When i load the index stats (/index.php?module=AOD_Index) I see:

Total records	122080
Indexed records	84116
Unindexed records	37964
Failed records	173
Index file count	2
Last Optimised	29.12.2015 16:14

These numbers didn’t change for about 30min (refreshing browser page). Now they seem to be moving along again.

Under Admin>Schedulers>Perform Lucene Index

It says Job Status: “still running”

Questions:

  1. How can i tell whether Lucene is running correctly or if it got stuck somehow?
  2. How can I manually stop the Lucene indexing process?
  3. How can I manually restart / reset the Lucene index?
  4. How long should I expect this first indexing procedure to take?
  5. Does AOD index pdfs? word docs?
  6. Is SuiteCRM AOD / Lucene described anywhere in detail?

thanks!
John

Update:
Lucene Indexing ran for approx. 3 days indexing close to 100’000 records. Then the disk was full and everything stopped (naturally). It had accumulated approx 4.6GB of index files (under /modules/AOD_Index/Index/Index/).

Lesson 1: Makes sure you have lots of extra space on your disk before using AOD!
Lesson 2: In our instance it seems AOD will require approx 6GB of disk space for the indexing files for approx. 120’000 records. First indexing will take approx. 4-5 days. (I suspect our /uploads folder with approx 8GB of files (mostly PDF) is partly responsible for the size, although I still don’t know if/how PDFs are indexed)

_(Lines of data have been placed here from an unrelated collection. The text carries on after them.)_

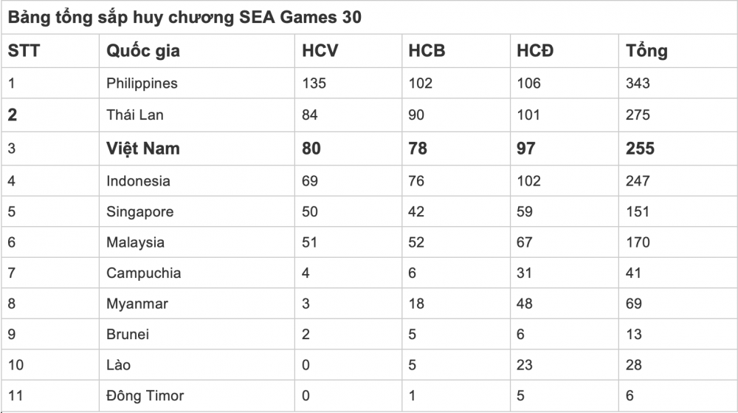Image resolution: width=738 pixels, height=413 pixels.
Task: Select the Brunei country cell
Action: coord(128,334)
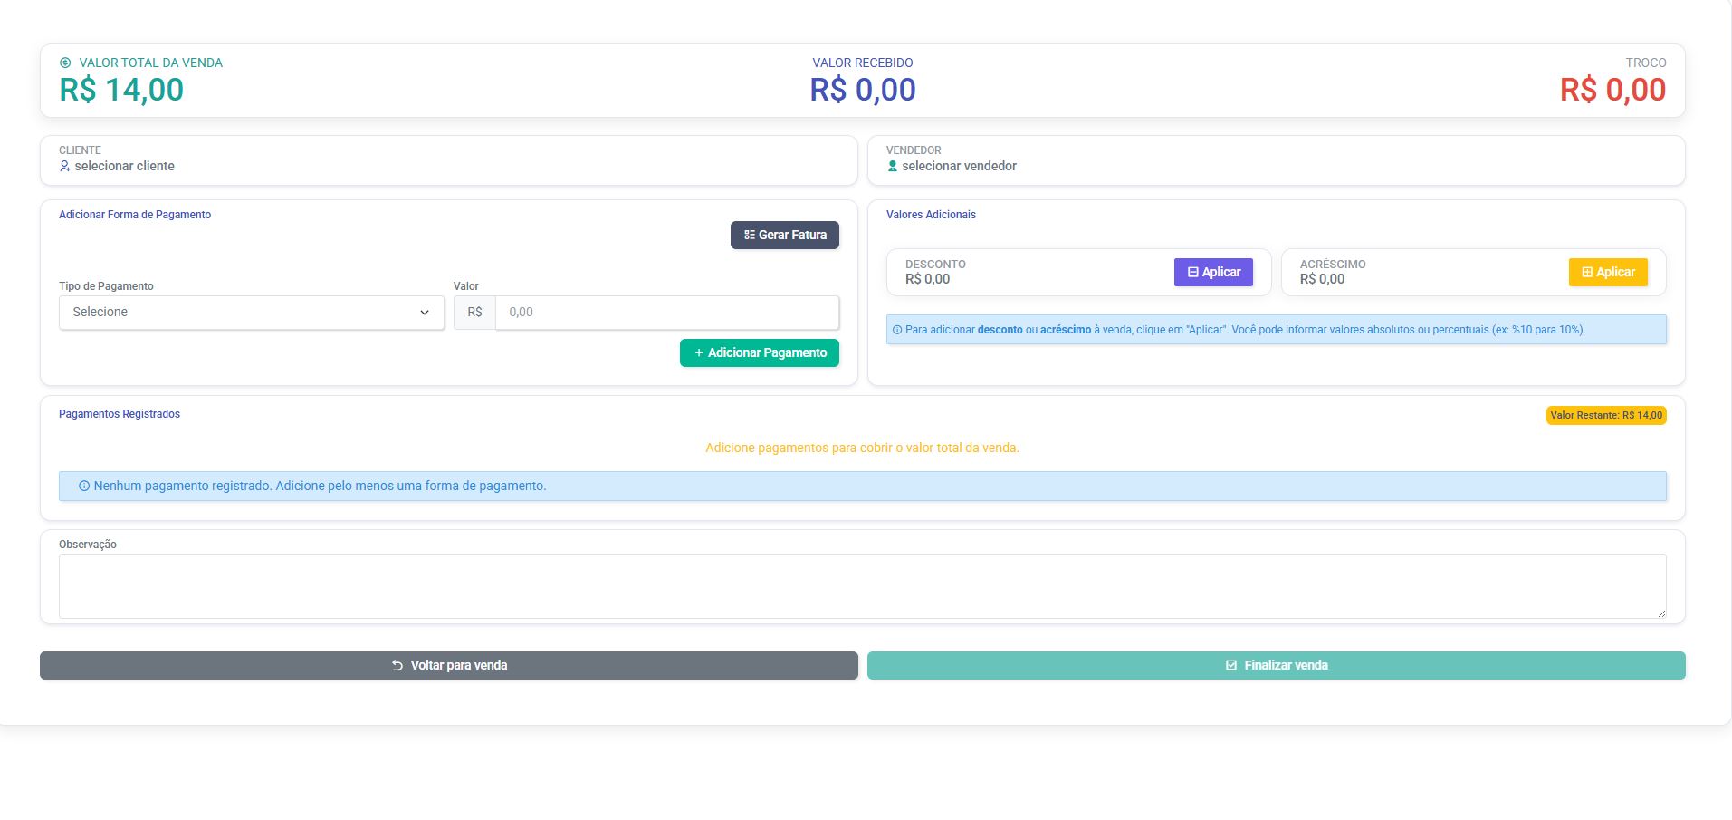Focus the Valor amount input field
1732x820 pixels.
coord(666,313)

Still interested in answers to the questions from my original post, though!

And here’s some more:

  1. Is it ok that the index files mostly belong to user “root”?
  2. Does Lucene automatically purge the index when records and files are removed (deleted) from the CRM instance? (e.g. Emails, attachments, documents, or any database records like Contacts, Accounts, Invoices, etc.)

Hi John,

thanks for your insight into Lucene! I also see PHP processes running for days and days on first indexing and stumbled on your thread.

Concerning your question:
7. Is it ok that the index files mostly belong to user “root”?

I suppose you have your cron job running under user “root” which is a bad idea, because it’s a security risk and files written by a cron job cannot be written again by your apache/NGINX webserver. (for example your suitecrm.log )

I advise you to remove the cronjob install a cron job under the user under which apache/NGINX is running (normally www, www-data or httpd) by:

crontab -u www -e

1 Like